Saturday, August 18, 2018

would a little overspary kill you...

i found myself on the west end ( opposite my usual haunts on the east ) of a misty bean field behind the beg box stores this morning...besides the still lingering question of why so many fields are planted in soybeans this season when soybean prices settled at $328.02 ( per index muundi ) per metric ton which is down from $431.00 in may...there could be issues here...
despite the mist i could still clearly see the dead heads of "native plants" that were killed by herbicide when the field was sprayed...
what caught my attention was the fact that the over-spray from the herbicide had killed some of the plants in the berm of the field which abuts a drainage ditch that runs under the road from the adjoining field...so how much agricultural chemical runoff finds its way into that ditch...which, given the way water behaves, ends up in some larger body of water or in the water table...my municipality utilizes municipal wells for the bulk of our water ( which is why it is so overloaded with chlorine )... a visible index of the fact that there is agricultural runoff almost everywhere...how much atrazine are we drinking? the annual water quality report makes no mention of atrazine...because there is none or we don't test for it? just asking....

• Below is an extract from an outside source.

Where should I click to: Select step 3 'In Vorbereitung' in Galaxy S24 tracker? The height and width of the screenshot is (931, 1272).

in spite of the over-spray ( and the tariffs ) there are plenty of bean pods and more blooms on the plants...looks like a good harvest in store...what to do with them after is a fair question at the moment...

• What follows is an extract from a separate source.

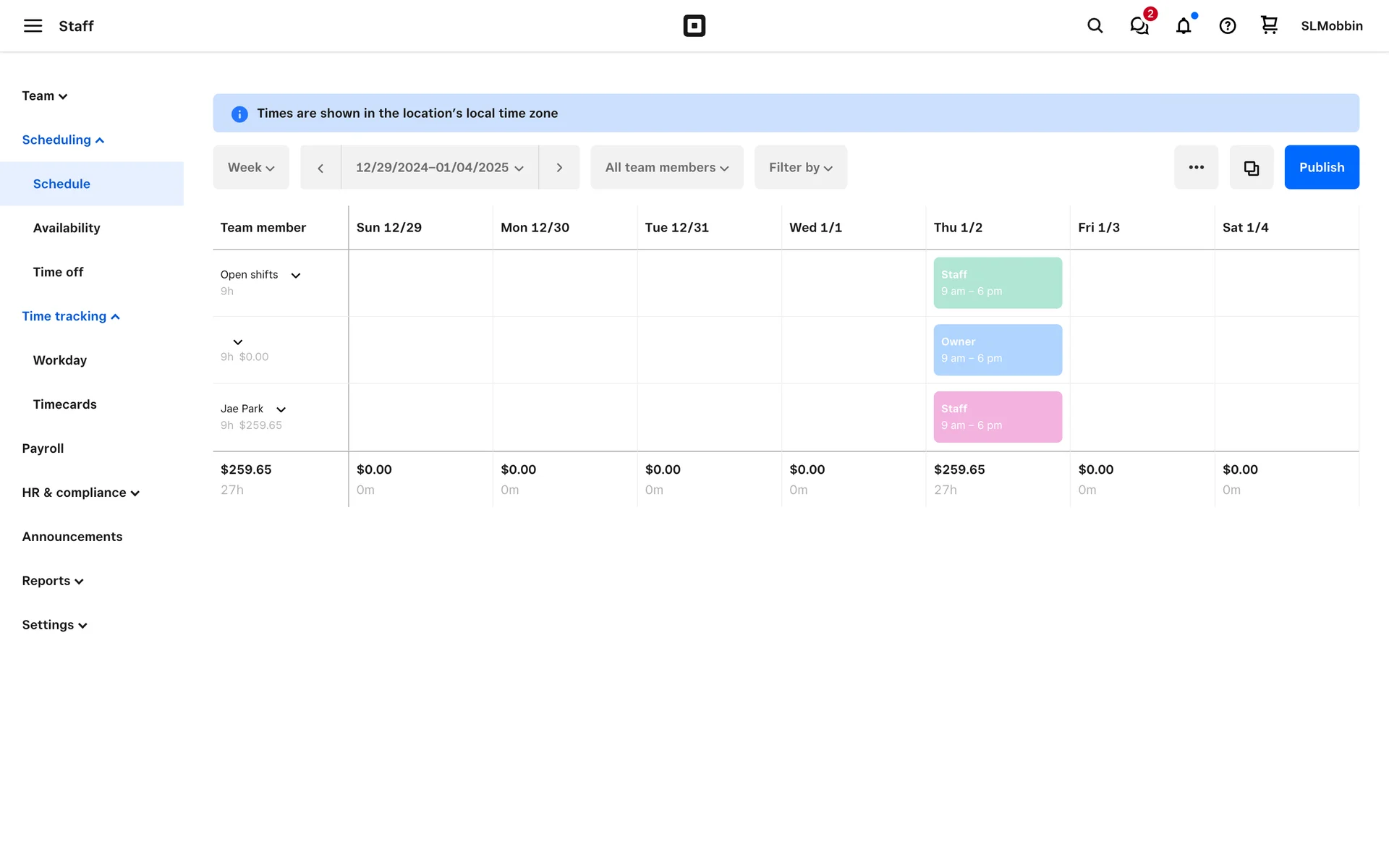The width and height of the screenshot is (1389, 868).
Task: Click the search magnifier icon
Action: (1095, 26)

the bean vines on the poles and in the maize and teosinte in my back yard have finally begun to bloom in earnest...which is good news in my opinion...
some of those blooms have fulfilled their function as i have nascent beans popping up along the vines as well...another part of lunch from the yard soon enough as the beans, spuds, and jerusalem artichokes come to fruition...

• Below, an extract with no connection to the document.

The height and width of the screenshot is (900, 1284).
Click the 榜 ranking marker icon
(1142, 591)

while i was stumbling around the margins of the field i happened on what may be high bush wild blueberries...i am uncertain of that identification at the moment and may have to call in technical support to be certain...if that is indeed what we have i will be harvesting some for seed to start in the yard...the birds will be happy in no one else...
what i do hope the birds steer clear of is the ripening grapes in the catalpa tree...harvest those soon enough...__________________addendum...i have been poling around some university extension services and the leaves and twigs look very similar as are the berry clusters, but the berries themselves seem wrong...got some ideas about berry shape and the shrubs bark...will update after my next visit.